What you should do
Can you copy out every one of the following entries word for word, without changing anything?

Input material
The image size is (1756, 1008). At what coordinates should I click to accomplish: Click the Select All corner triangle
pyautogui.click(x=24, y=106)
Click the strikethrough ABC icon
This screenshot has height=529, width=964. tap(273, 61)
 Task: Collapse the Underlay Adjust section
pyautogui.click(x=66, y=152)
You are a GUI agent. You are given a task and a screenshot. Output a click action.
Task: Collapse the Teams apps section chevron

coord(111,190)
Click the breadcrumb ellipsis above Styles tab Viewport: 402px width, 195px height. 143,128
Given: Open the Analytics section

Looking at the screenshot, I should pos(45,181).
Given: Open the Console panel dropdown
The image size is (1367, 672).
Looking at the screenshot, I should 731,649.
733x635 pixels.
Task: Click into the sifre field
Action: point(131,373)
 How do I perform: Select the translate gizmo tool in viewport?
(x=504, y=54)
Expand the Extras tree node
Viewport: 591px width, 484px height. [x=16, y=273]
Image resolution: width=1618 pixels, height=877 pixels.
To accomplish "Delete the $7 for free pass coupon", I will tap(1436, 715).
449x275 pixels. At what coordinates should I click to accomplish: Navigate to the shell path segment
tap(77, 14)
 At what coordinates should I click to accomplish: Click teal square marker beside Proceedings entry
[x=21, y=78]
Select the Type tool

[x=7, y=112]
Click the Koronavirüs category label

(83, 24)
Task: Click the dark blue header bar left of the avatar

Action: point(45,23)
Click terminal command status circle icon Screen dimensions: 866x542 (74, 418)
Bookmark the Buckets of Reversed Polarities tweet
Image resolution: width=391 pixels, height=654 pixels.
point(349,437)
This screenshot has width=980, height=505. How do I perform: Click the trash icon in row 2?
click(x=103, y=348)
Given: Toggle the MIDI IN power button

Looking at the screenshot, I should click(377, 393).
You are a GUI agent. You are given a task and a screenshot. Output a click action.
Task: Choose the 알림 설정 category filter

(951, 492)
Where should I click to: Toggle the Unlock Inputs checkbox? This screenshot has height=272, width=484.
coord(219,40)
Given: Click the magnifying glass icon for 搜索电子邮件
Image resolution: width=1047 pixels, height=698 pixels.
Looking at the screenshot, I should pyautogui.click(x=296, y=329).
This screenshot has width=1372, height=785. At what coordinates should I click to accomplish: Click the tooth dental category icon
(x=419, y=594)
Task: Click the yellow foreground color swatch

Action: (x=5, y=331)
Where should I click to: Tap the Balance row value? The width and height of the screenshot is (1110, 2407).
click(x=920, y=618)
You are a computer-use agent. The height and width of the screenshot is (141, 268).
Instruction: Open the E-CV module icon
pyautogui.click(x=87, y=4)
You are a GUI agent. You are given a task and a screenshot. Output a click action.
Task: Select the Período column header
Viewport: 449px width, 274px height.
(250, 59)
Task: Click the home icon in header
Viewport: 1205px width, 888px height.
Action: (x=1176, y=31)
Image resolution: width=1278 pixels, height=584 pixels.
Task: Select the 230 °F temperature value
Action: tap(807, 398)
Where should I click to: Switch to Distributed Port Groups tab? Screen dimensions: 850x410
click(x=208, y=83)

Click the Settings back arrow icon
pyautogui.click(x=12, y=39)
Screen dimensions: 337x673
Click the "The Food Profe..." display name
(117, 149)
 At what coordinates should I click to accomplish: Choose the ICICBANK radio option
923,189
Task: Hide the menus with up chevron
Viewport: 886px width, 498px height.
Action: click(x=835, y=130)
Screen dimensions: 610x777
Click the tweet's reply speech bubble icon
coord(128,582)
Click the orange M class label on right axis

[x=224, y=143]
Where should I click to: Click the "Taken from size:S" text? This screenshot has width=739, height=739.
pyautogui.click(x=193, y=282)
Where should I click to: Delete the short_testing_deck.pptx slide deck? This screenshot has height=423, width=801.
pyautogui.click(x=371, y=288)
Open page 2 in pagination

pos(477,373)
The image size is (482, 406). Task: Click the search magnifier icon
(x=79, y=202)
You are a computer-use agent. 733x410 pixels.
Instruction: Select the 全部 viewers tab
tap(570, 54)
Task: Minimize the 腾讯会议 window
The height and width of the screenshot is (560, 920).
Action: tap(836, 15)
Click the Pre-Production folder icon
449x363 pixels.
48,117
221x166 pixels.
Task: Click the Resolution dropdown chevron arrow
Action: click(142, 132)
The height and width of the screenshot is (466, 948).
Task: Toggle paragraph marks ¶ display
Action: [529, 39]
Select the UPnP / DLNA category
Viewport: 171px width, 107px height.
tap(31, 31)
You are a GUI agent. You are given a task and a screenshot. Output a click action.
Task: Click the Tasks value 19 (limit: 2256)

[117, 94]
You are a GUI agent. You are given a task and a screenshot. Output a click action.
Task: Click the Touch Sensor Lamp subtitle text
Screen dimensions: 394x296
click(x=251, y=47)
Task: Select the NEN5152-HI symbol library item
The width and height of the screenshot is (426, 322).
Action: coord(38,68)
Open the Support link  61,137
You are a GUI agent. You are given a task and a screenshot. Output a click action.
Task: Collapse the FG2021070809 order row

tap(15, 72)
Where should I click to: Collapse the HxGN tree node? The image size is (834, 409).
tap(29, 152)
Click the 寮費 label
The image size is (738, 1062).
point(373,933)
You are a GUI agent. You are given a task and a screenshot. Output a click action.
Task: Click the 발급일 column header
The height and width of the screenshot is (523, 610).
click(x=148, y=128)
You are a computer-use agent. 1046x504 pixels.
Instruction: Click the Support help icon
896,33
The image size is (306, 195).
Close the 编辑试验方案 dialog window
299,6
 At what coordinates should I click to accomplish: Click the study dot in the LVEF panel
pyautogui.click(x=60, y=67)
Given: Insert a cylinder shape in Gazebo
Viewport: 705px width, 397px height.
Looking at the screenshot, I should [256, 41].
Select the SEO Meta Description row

Answer to the exercise
The image size is (1756, 1008). At what coordinates should I click to accomplish: Click the Select All corner triangle
pyautogui.click(x=24, y=106)
Click the strikethrough ABC icon
This screenshot has height=529, width=964. tap(273, 61)
 Task: Collapse the Underlay Adjust section
pyautogui.click(x=66, y=152)
You are a GUI agent. You are given a task and a screenshot. Output a click action.
Task: Collapse the Teams apps section chevron

coord(111,190)
Click the breadcrumb ellipsis above Styles tab Viewport: 402px width, 195px height. 143,128
Given: Open the Analytics section

Looking at the screenshot, I should pos(45,181).
Given: Open the Console panel dropdown
The image size is (1367, 672).
Looking at the screenshot, I should 731,649.
733x635 pixels.
Task: Click into the sifre field
Action: point(131,373)
 How do I perform: Select the translate gizmo tool in viewport?
(x=504, y=54)
Expand the Extras tree node
Viewport: 591px width, 484px height. [x=16, y=273]
Image resolution: width=1618 pixels, height=877 pixels.
To accomplish "Delete the $7 for free pass coupon", I will tap(1436, 715).
449x275 pixels. At what coordinates should I click to accomplish: Navigate to the shell path segment
tap(77, 14)
 At what coordinates should I click to accomplish: Click teal square marker beside Proceedings entry
[x=21, y=78]
Select the Type tool

[x=7, y=112]
Click the Koronavirüs category label

(83, 24)
Task: Click the dark blue header bar left of the avatar

Action: point(45,23)
Click terminal command status circle icon Screen dimensions: 866x542 (74, 418)
Bookmark the Buckets of Reversed Polarities tweet
Image resolution: width=391 pixels, height=654 pixels.
point(349,437)
This screenshot has width=980, height=505. How do I perform: Click the trash icon in row 2?
click(x=103, y=348)
Given: Toggle the MIDI IN power button

Looking at the screenshot, I should click(377, 393).
You are a GUI agent. You are given a task and a screenshot. Output a click action.
Task: Choose the 알림 설정 category filter

(951, 492)
Where should I click to: Toggle the Unlock Inputs checkbox? This screenshot has height=272, width=484.
coord(219,40)
Given: Click the magnifying glass icon for 搜索电子邮件
Image resolution: width=1047 pixels, height=698 pixels.
Looking at the screenshot, I should pyautogui.click(x=296, y=329).
This screenshot has width=1372, height=785. At what coordinates should I click to accomplish: Click the tooth dental category icon
(x=419, y=594)
Task: Click the yellow foreground color swatch

Action: (x=5, y=331)
Where should I click to: Tap the Balance row value? The width and height of the screenshot is (1110, 2407).
click(x=920, y=618)
You are a computer-use agent. The height and width of the screenshot is (141, 268).
Instruction: Open the E-CV module icon
pyautogui.click(x=87, y=4)
You are a GUI agent. You are given a task and a screenshot. Output a click action.
Task: Select the Período column header
Viewport: 449px width, 274px height.
(250, 59)
Task: Click the home icon in header
Viewport: 1205px width, 888px height.
Action: (x=1176, y=31)
Image resolution: width=1278 pixels, height=584 pixels.
Task: Select the 230 °F temperature value
Action: tap(807, 398)
Where should I click to: Switch to Distributed Port Groups tab? Screen dimensions: 850x410
click(x=208, y=83)

Click the Settings back arrow icon
pyautogui.click(x=12, y=39)
Screen dimensions: 337x673
Click the "The Food Profe..." display name
(117, 149)
 At what coordinates should I click to accomplish: Choose the ICICBANK radio option
923,189
Task: Hide the menus with up chevron
Viewport: 886px width, 498px height.
Action: click(x=835, y=130)
Screen dimensions: 610x777
Click the tweet's reply speech bubble icon
coord(128,582)
Click the orange M class label on right axis

[x=224, y=143]
Where should I click to: Click the "Taken from size:S" text? This screenshot has width=739, height=739.
pyautogui.click(x=193, y=282)
Where should I click to: Delete the short_testing_deck.pptx slide deck? This screenshot has height=423, width=801.
pyautogui.click(x=371, y=288)
Open page 2 in pagination

pos(477,373)
The image size is (482, 406). Task: Click the search magnifier icon
(x=79, y=202)
You are a computer-use agent. 733x410 pixels.
Instruction: Select the 全部 viewers tab
tap(570, 54)
Task: Minimize the 腾讯会议 window
The height and width of the screenshot is (560, 920).
Action: tap(836, 15)
Click the Pre-Production folder icon
449x363 pixels.
48,117
221x166 pixels.
Task: Click the Resolution dropdown chevron arrow
Action: click(142, 132)
The height and width of the screenshot is (466, 948).
Task: Toggle paragraph marks ¶ display
Action: [529, 39]
Select the UPnP / DLNA category
Viewport: 171px width, 107px height.
tap(31, 31)
You are a GUI agent. You are given a task and a screenshot. Output a click action.
Task: Click the Tasks value 19 (limit: 2256)

[117, 94]
You are a GUI agent. You are given a task and a screenshot. Output a click action.
Task: Click the Touch Sensor Lamp subtitle text
Screen dimensions: 394x296
click(x=251, y=47)
Task: Select the NEN5152-HI symbol library item
The width and height of the screenshot is (426, 322).
Action: coord(38,68)
Open the Support link  61,137
You are a GUI agent. You are given a task and a screenshot. Output a click action.
Task: Collapse the FG2021070809 order row

tap(15, 72)
Where should I click to: Collapse the HxGN tree node? The image size is (834, 409).
tap(29, 152)
Click the 寮費 label
The image size is (738, 1062).
point(373,933)
You are a GUI agent. You are given a task and a screenshot. Output a click action.
Task: Click the 발급일 column header
The height and width of the screenshot is (523, 610).
click(x=148, y=128)
You are a computer-use agent. 1046x504 pixels.
Instruction: Click the Support help icon
896,33
The image size is (306, 195).
Close the 编辑试验方案 dialog window
299,6
 At what coordinates should I click to accomplish: Click the study dot in the LVEF panel
pyautogui.click(x=60, y=67)
Given: Insert a cylinder shape in Gazebo
Viewport: 705px width, 397px height.
Looking at the screenshot, I should [256, 41].
Select the SEO Meta Description row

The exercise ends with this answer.